> [Dataset extract]
+ + +
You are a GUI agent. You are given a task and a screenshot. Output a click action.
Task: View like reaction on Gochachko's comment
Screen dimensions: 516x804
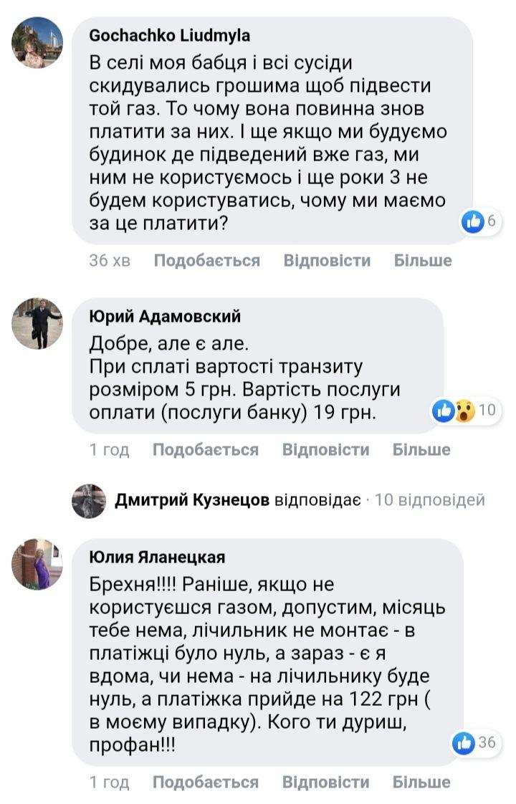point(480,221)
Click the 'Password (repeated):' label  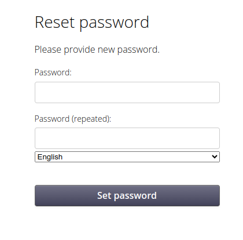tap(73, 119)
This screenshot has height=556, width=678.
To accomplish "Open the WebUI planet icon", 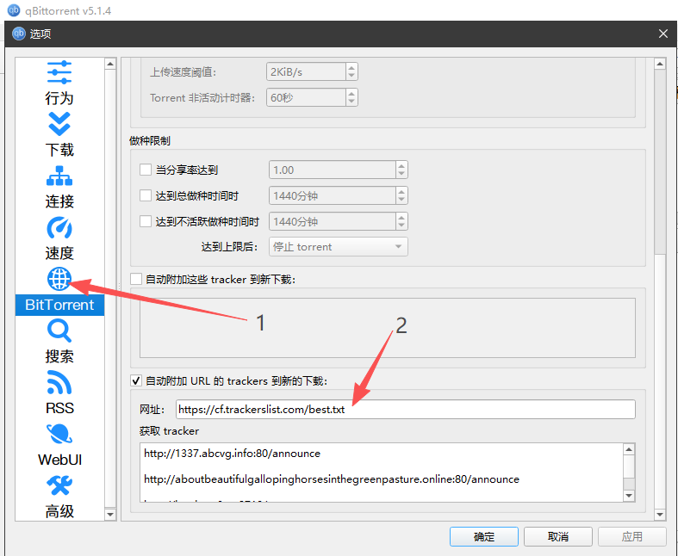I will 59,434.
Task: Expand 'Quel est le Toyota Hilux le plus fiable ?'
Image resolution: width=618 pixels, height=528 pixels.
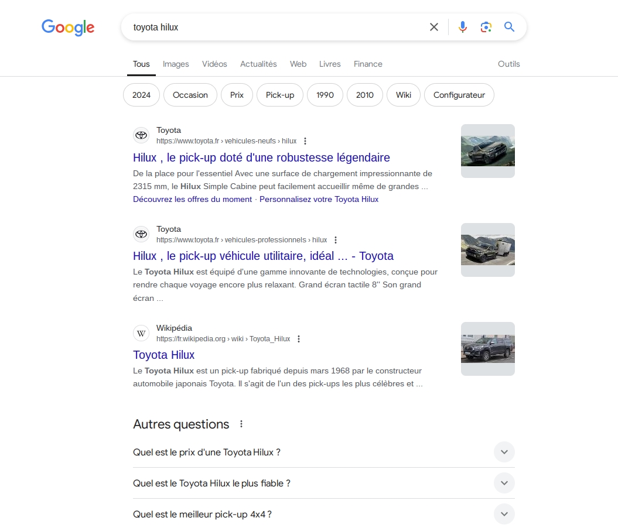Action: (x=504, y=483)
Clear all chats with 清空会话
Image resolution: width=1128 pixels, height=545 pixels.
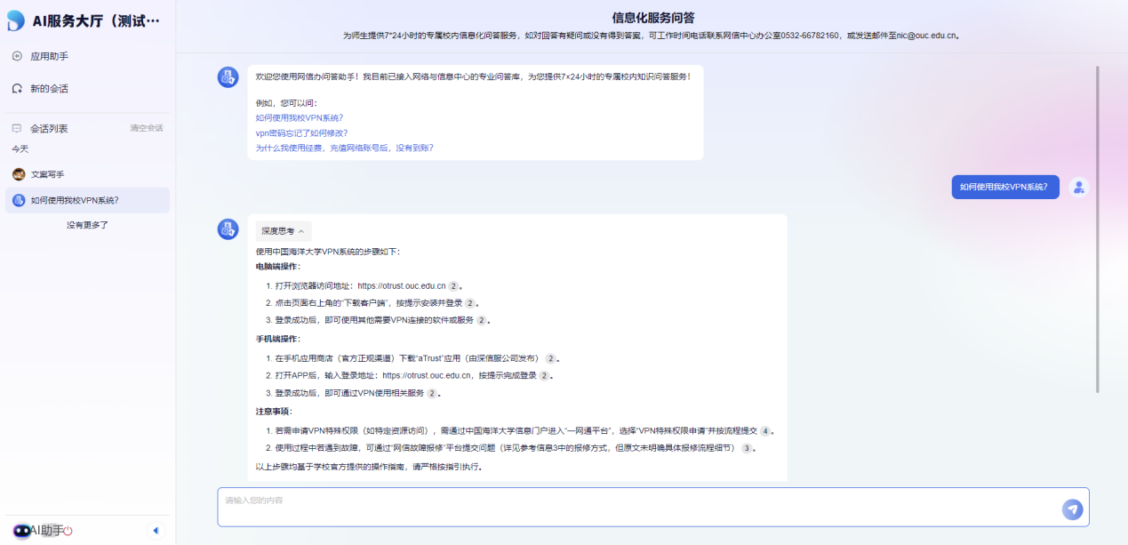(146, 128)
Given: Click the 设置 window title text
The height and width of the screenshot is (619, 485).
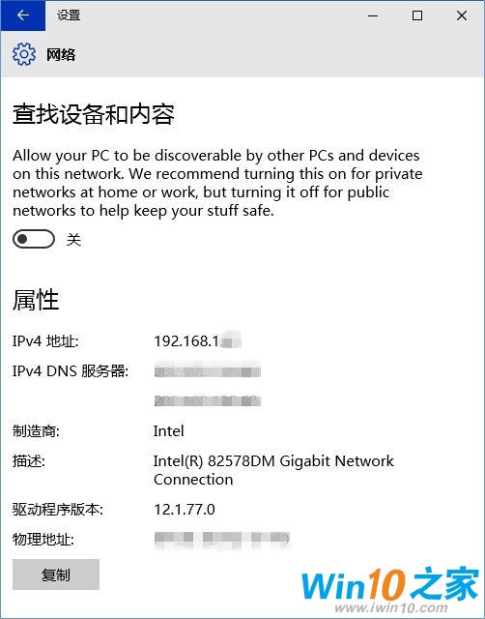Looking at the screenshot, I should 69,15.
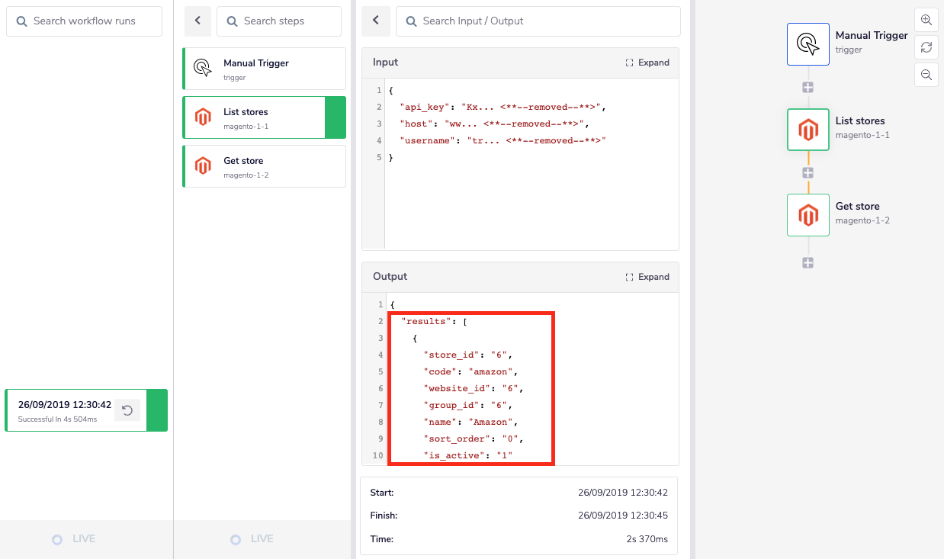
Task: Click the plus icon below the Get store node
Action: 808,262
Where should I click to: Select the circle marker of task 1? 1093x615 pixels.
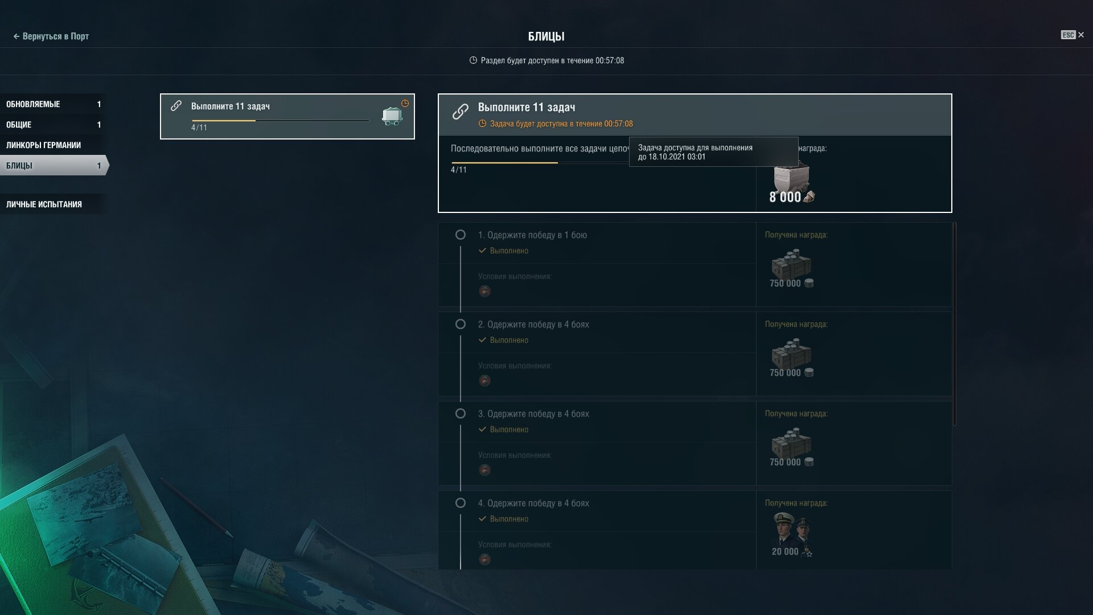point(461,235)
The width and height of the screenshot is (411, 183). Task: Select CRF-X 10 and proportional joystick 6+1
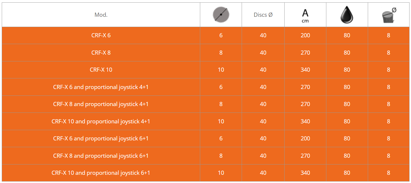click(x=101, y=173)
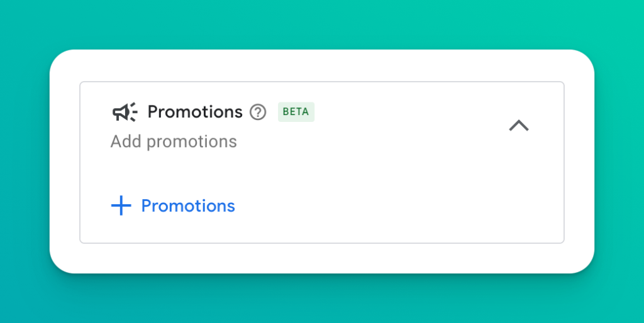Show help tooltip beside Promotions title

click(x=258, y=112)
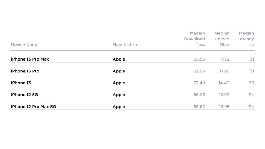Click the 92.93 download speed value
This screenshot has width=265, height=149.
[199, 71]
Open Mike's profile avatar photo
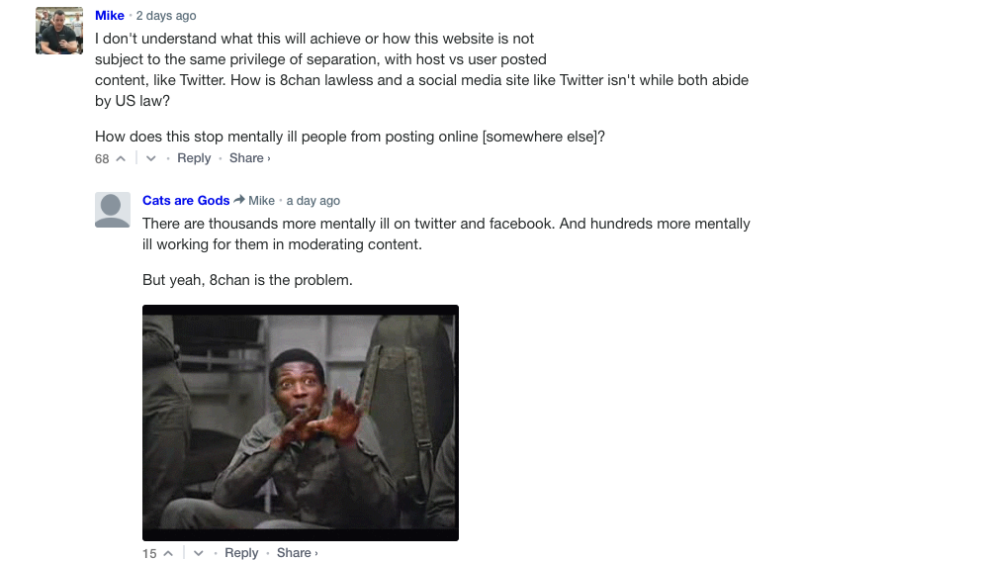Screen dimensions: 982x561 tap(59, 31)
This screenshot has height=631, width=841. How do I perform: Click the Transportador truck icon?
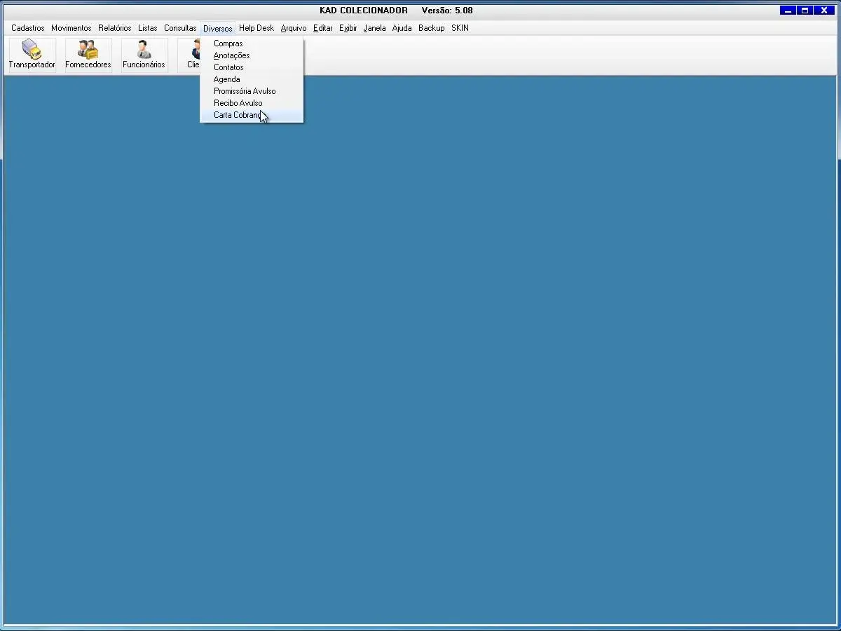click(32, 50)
+ + +
> [To do] The pictures stay out; repeat exactly the lines from the one with "The height and" to the end of the entries above, and nothing else.

> [Solved problem]
The height and width of the screenshot is (619, 485).
Looking at the screenshot, I should 69,15.
Task: Click the plus icon below the Get store node
Action: 808,262
Where should I click to: Select the circle marker of task 1? 1093x615 pixels.
point(461,235)
The width and height of the screenshot is (411, 183). Task: Select CRF-X 10 and proportional joystick 6+1
click(x=101, y=173)
Show help tooltip beside Promotions title

click(x=258, y=112)
Click the 92.93 download speed value
This screenshot has width=265, height=149.
[199, 71]
Open Mike's profile avatar photo
Screen dimensions: 982x561 tap(59, 31)
This screenshot has height=631, width=841. How do I perform: Click the Transportador truck icon?
click(32, 50)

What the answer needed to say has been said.